**DATA TO EXAMINE**
"""
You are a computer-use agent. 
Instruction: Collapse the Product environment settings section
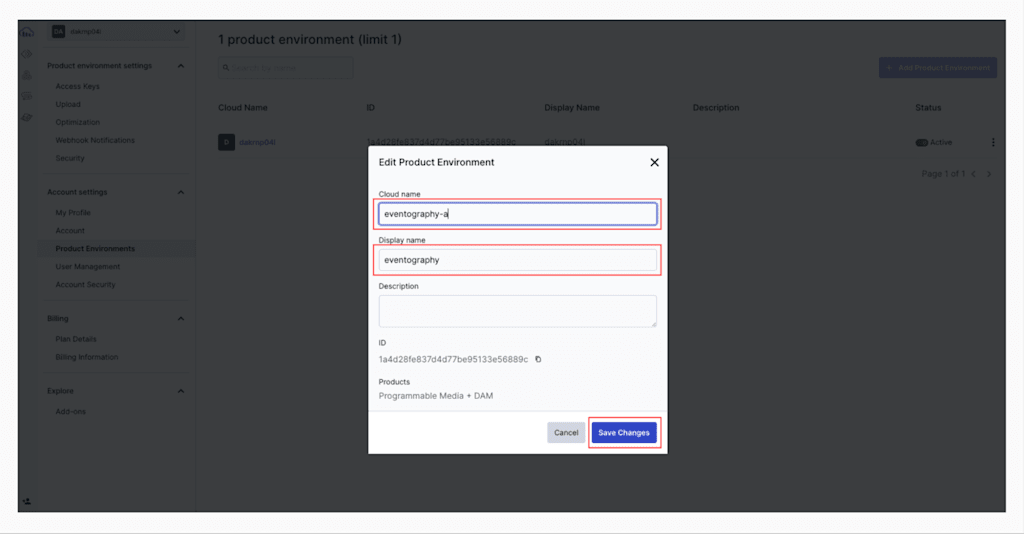coord(180,66)
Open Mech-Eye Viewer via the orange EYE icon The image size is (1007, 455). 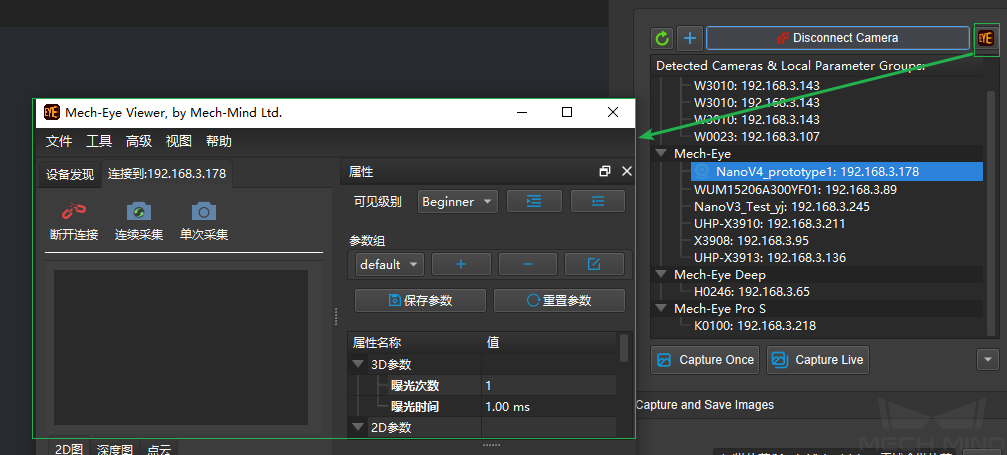click(985, 38)
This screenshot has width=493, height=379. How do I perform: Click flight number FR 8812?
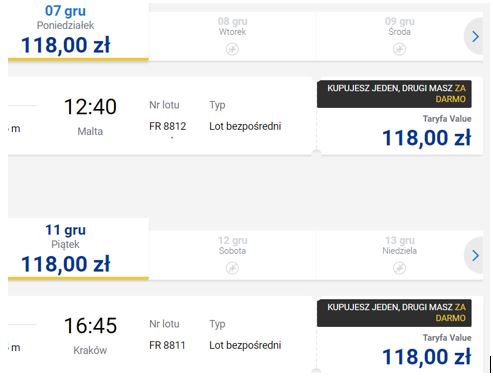[x=168, y=126]
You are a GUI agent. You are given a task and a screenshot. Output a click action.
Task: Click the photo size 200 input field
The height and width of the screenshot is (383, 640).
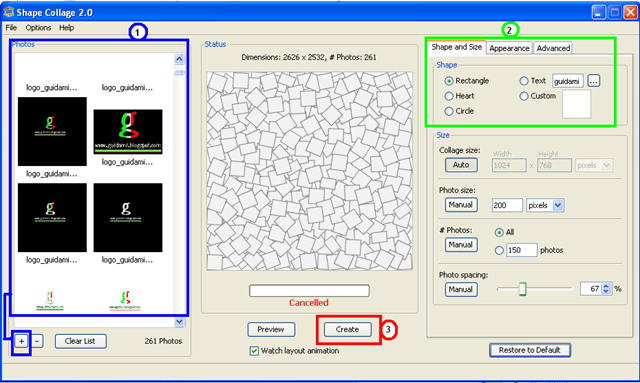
"""
**EXERCISE OBJECTIVE**
Tally how many lines in the material above hold the word "agent". Write only that number.

**PROBLEM SOLUTION**
2